**EXERCISE TASK:** Revise the material from the line containing "Open the dbip-city-ipv4.csv.gz" through the line containing "tap(152, 303)" by replacing "checkmark" with "tick", leaving everything else the same.

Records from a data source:
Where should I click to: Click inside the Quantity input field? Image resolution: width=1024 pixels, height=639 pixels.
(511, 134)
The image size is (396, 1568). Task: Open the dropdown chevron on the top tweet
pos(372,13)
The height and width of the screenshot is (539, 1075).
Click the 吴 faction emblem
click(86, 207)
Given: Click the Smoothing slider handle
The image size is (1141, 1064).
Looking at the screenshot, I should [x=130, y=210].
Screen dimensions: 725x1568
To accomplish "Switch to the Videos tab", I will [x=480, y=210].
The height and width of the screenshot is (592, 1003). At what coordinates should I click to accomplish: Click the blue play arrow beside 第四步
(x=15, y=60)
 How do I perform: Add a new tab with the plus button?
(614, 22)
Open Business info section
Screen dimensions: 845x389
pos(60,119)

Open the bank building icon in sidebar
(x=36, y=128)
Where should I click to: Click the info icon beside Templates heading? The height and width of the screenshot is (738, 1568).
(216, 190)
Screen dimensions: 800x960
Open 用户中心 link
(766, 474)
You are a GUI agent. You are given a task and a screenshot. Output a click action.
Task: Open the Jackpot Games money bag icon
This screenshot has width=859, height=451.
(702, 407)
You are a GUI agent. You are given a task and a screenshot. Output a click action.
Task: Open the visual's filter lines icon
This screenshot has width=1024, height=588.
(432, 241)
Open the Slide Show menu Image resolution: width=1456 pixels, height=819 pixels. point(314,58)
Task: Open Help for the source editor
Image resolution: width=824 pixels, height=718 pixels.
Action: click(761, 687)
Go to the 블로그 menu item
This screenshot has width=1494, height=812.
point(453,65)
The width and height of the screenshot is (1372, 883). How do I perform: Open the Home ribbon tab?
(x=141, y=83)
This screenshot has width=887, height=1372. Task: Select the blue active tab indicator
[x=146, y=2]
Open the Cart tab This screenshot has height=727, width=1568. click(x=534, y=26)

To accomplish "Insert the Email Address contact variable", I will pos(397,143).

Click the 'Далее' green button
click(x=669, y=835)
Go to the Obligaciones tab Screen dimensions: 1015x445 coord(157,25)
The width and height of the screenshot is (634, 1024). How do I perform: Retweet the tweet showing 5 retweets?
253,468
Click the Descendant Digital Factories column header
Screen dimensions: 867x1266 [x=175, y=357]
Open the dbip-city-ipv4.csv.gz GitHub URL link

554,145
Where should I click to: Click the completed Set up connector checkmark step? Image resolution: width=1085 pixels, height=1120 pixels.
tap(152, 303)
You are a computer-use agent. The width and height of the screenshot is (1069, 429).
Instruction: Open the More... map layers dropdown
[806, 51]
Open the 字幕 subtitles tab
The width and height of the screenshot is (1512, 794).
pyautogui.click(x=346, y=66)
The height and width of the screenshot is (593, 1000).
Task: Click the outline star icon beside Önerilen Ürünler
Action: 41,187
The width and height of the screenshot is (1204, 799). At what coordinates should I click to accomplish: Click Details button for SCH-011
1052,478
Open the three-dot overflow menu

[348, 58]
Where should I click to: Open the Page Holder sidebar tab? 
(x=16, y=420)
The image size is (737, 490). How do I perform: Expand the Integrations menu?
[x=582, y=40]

**RESULT OF THIS TASK:**
Open the dbip-city-ipv4.csv.gz GitHub URL link

554,145
Where should I click to: Click the completed Set up connector tick step? Image resolution: width=1085 pixels, height=1120 pixels.
tap(152, 303)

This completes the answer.